While the SRI is one window and an easy one to collect, I found that perhaps a more accurate picture was actually listening to students as they talked through their questions about a text– once we got to the place where they were “clarifying the text”, not just the story, for each other. It’s much messier and more time consuming to collect and analyze, but an important picture of their abilities as readers, especially with the Common Core’s emphasis on text-based academic discussion and making evidence-based claims. Clearly, if we want to see how well students are able to do this, we need to assess them as they actually perform this skill.

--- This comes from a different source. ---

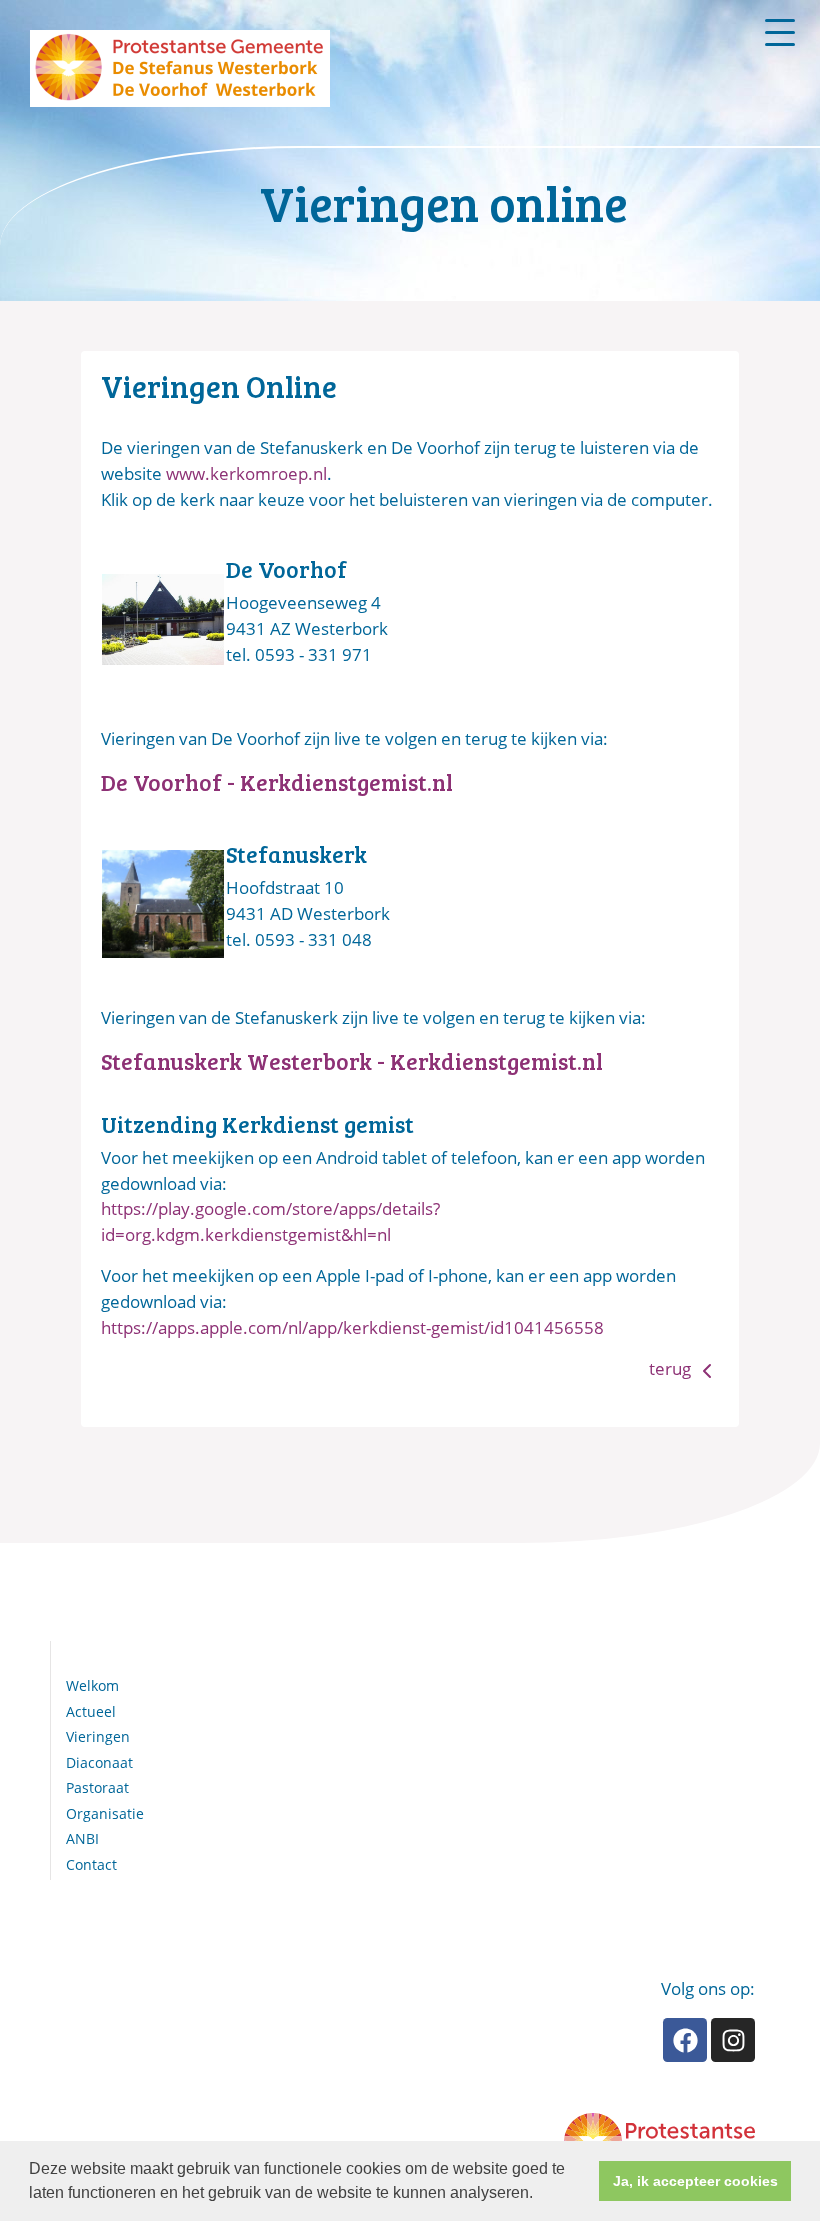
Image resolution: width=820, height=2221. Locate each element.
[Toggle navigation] (780, 32)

The more troubling question for me is how our pictures of students’ competencies as readers are created over time and what consequences they have. Earlier I wrote that students with lower SRI scores were more successful in more homogeneous groups, but were these really homogeneous groups? In reality, they were groups with peers who, from my teacher view of the class, seemed to have lower academic status as readers or students in general, both in the eyes of other students and teachers.
However, in some cases, their SRI scores were just as high as their peers or, like Alejandro, they showed competence in their reading group performance that contradicted their scores. The question then is how to combat this low status so that we, as teachers, do not turn the incomplete windows that SRI data–or other test scores–provide into walls that limit students’ educational opportunities.
I haven’t found an answer, and doubt that a simple one exists, but using multiple sources of data can give us a more complete picture of students’ competencies. Instead of limiting students to text within their lexile range, data from audio recordings and my observations helped me provide responsive scaffolding to support their collaborative grappling with challenging text.